*** Records ***

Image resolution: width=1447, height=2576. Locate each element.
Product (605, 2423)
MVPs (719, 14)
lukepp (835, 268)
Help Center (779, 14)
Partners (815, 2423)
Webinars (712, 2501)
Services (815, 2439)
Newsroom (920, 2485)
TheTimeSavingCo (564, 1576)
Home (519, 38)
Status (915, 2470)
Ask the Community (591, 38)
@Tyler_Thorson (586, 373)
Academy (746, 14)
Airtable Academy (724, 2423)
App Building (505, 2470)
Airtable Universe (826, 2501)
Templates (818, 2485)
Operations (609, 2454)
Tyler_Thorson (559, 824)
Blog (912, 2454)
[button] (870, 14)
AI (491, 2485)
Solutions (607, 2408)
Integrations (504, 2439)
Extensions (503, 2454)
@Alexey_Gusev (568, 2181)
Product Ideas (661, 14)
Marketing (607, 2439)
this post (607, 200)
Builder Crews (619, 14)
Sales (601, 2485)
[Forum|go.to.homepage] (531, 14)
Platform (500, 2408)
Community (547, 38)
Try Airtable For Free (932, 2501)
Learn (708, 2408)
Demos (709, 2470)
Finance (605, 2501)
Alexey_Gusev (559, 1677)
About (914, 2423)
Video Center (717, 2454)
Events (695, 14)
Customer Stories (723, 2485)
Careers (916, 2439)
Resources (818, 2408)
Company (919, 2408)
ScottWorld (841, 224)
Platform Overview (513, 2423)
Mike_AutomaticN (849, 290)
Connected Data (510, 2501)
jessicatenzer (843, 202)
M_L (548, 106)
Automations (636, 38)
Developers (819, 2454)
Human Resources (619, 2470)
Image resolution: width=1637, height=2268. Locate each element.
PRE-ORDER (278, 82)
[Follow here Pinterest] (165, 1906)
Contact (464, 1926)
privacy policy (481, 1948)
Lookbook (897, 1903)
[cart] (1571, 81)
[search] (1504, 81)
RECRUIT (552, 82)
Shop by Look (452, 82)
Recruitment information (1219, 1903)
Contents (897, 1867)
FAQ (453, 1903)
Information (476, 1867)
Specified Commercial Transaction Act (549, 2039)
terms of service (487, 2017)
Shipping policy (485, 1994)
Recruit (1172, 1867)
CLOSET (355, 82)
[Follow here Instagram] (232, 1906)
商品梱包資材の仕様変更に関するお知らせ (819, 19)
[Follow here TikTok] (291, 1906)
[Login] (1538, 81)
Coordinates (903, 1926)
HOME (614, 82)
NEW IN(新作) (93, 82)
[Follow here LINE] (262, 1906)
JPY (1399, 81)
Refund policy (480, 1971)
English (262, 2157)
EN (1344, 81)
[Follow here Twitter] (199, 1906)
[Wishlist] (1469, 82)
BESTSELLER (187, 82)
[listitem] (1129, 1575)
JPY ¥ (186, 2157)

*** End of Records ***

Could you copy exactly the line containing "NEW IN(新作) (93, 82)" and each line after it through the end of the records, and nothing else?

NEW IN(新作) (93, 82)
[Follow here LINE] (262, 1906)
JPY (1399, 81)
Refund policy (480, 1971)
English (262, 2157)
EN (1344, 81)
[Follow here Twitter] (199, 1906)
[Wishlist] (1469, 82)
BESTSELLER (187, 82)
[listitem] (1129, 1575)
JPY ¥ (186, 2157)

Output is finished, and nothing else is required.